This court often has distinguished regulations proscribing nudity per se, including general proscriptions on nudity in particular fora, from regulations targeted at expressive conduct. In Grand Faloon Tavern, Inc. v. Wicker, 670 F.2d 943 (11th Cir.1982), we upheld a city ordinance banning nudity on premises where alcohol was served. The ordinance, unlike the one before us now, did not single out nudity in “any motion picture, show, performance, or other presentation,” but rather simply banned all nudity in establishments offering alcohol for sale. See id. at 944 n. 2. Because the regulation thus was not targeted at traditionally expressive behavior, we applied O’Brien scrutiny and upheld the ban. In Krueger v. City of Pensacola, 759 F.2d 851 (11th Cir.1985), however, we invalidated a ban almost identical to that in Grand Faloon because, unlike the ban in Grand Faloon, which was supported by a legitimate *1004and substantial government interest in regulating activities likely to lead to breaches of the peace, the record demonstrated that the city’s motive was to restrict expression. 759 F.2d at 855-56. Both cases addressed regulations that facially banned all nudity in establishments licensed to serve alcohol, rather than solely nudity in the course of traditionally expressive forms of conduct. See Krueger, 759 F.2d at 853-54 n. 3; Grand Faloon, 670 F.2d at 944 n. 2.
Ordinance 03-003 on its face singles out nude entertainment and thus the “erotic message conveyed” by that conduct. Barnes, 501 U.S. at 570, 111 S.Ct. at 2463. Ordinance 03-003 would not by its terms apply, for example, to a nude waitress serving drinks at a licensed establishment or to a patron entering such a club nude, whereas it would apply to a production of “Hair” or “Equus”—or any other artistic production that includes nudity, however minor or incidental—at a club licensed to sell alcohol. Cf. Barnes, 501 U.S. at 585 n. 2, 111 S.Ct. at 2470 n. 2 (Souter, J., concurring in the judgment) (“It is difficult to see ... how the enforcement of Indiana’s statute against nudity in a production of ‘Hair’ or ‘Equus’ somewhere other than an ‘adult’ theater would further the State’s interest in avoiding harmful secondary effects....”). Instead of targeting nudity per se, which clearly is a permissible exercise of municipal or state authority, see Barnes, supra, the Mobile ordinance targets only conduct with communicative elements.8 Because courts consistently have reviewed such content-based restrictions with a level of scrutiny more searching than O’Brien scrutiny, which we have applied to generally applicable, eon-tent-neutral regulations, the majority is incorrect to conclude, simply because the claim before the court is a challenge to a nudity ordinance, that Barnes’s O’Brien scrutiny is appropriate in this case.9
D.

- Work instruction 1: In the passage on nudity ordinances, what did the city ordinance upheld in Grand Faloon Tavern, Inc. v. Wicker prohibit?
- Work instruction 2: Carry on the passage on nudity ordinances from the point at which it stops.
The dataset entries that follow are not needed for this work.

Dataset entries
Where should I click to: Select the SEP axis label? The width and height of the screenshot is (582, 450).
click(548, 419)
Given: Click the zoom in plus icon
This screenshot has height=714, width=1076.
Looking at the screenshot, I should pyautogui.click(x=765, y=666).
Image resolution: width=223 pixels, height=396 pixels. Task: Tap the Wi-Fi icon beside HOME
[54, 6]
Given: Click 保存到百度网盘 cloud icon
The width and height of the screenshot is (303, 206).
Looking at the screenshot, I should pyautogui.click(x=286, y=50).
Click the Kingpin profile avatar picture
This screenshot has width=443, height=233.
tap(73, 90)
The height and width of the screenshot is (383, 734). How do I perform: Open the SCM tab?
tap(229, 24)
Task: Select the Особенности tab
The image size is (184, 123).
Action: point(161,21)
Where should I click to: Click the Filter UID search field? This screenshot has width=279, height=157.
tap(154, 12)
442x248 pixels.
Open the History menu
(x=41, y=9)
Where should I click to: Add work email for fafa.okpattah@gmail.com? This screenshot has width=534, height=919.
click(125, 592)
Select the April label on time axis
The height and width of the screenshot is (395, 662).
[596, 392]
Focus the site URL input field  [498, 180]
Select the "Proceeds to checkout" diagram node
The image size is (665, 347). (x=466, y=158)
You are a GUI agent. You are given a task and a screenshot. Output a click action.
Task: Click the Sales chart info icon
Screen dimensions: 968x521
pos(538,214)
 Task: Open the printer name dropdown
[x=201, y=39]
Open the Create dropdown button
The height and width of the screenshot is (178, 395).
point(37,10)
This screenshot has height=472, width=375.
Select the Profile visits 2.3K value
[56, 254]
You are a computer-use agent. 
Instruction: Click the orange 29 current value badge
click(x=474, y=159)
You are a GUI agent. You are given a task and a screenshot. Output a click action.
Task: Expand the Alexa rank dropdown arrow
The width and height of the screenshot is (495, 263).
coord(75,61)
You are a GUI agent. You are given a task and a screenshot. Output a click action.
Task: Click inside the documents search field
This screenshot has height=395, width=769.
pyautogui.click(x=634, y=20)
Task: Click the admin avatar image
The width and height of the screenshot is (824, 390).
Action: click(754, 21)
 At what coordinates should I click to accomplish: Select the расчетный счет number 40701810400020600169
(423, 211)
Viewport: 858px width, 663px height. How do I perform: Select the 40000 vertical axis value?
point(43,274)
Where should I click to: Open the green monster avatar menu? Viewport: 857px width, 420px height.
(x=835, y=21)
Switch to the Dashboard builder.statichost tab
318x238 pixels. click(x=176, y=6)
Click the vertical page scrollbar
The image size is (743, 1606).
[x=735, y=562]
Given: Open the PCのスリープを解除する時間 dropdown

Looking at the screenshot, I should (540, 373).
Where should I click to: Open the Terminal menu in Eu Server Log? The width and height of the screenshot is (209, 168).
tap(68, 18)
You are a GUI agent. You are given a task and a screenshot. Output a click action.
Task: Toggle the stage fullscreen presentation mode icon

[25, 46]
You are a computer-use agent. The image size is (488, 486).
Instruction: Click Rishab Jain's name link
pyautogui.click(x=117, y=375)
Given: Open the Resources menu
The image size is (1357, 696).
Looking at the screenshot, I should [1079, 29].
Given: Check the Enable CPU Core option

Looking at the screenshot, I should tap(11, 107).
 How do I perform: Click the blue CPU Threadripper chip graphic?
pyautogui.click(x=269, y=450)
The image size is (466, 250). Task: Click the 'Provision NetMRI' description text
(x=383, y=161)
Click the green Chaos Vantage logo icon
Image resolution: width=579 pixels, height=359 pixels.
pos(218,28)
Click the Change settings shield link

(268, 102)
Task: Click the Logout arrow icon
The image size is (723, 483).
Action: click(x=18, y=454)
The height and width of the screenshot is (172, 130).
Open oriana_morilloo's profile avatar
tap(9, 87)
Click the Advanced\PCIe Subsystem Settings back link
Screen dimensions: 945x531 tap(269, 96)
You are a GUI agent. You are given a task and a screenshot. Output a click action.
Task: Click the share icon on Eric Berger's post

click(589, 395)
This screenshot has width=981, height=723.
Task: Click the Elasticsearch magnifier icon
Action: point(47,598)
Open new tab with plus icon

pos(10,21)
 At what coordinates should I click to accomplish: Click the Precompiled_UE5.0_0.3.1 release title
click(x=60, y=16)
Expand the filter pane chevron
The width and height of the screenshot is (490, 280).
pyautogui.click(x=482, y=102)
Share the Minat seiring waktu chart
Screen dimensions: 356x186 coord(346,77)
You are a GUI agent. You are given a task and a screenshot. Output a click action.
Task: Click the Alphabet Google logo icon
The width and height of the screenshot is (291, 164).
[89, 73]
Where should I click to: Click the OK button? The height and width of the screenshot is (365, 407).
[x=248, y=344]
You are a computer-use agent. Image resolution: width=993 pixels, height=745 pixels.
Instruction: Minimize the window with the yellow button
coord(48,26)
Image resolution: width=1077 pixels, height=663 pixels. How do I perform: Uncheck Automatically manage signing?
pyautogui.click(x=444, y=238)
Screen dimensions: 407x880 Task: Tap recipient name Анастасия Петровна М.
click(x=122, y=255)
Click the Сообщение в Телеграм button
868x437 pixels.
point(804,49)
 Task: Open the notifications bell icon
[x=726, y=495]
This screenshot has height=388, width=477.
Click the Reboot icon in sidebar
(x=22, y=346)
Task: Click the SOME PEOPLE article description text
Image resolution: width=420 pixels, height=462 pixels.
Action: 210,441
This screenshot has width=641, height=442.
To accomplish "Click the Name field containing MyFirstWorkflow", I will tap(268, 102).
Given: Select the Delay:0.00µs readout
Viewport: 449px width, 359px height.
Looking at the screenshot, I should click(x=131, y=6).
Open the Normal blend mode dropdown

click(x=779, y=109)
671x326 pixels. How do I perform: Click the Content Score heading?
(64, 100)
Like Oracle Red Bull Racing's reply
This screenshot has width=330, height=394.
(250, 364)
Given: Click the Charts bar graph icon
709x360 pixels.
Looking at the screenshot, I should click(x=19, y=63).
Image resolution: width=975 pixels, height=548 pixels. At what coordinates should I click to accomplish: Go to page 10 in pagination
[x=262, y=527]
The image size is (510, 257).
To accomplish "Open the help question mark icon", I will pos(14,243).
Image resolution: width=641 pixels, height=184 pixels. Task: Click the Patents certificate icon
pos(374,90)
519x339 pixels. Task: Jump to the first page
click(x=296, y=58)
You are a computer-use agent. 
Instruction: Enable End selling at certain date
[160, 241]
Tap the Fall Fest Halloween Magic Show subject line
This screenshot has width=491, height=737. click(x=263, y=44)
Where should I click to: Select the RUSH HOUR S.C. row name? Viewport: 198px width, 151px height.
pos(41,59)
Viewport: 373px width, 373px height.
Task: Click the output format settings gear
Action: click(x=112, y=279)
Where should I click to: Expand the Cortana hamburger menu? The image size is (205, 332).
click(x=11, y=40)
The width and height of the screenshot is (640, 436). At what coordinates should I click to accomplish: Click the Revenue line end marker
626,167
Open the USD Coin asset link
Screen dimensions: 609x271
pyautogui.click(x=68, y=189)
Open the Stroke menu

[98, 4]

- Your response 1: It banned nudity on premises where alcohol was served.

- Your response 2:
Because I believe that the majority applies the wrong level of scrutiny, I address the City’s argument that time, place, and manner scrutiny—another form of intermediate scrutiny—is applicable in this ease. In my view, in determining the appropriate level of scrutiny, this court should look to the character of the regulation. If the regulation is content-based—because it singles out one form of expression for disfavored treatment—then searching scrutiny is appropriate. See Boos v. Barry, 485 U.S. 312, 321, 108 S.Ct. 1157, 1164, 99 L.Ed.2d 333 (1988). If, on the other hand, the regulation is content-neutral—because it is justified not by “reference to the content of the regulated speech,” Va. State Bd. of Pharmacy v. Va. Citizens Consumer Council, Inc., 425 U.S. 748, 771, 96 S.Ct. 1817, 1830, 48 L.Ed.2d 346 (1976), but rather to the “secondary effects” olthat speech, see Renton v. Playtime Theatres, Inc., 475 U.S. 41, 47, 106 S.Ct. 925, 929, 89 L.Ed.2d 29 (1986)—then less-searching time, place, and *1005manner scrutiny may be appropriate, see id. at 46,106 S.Ct. at 928.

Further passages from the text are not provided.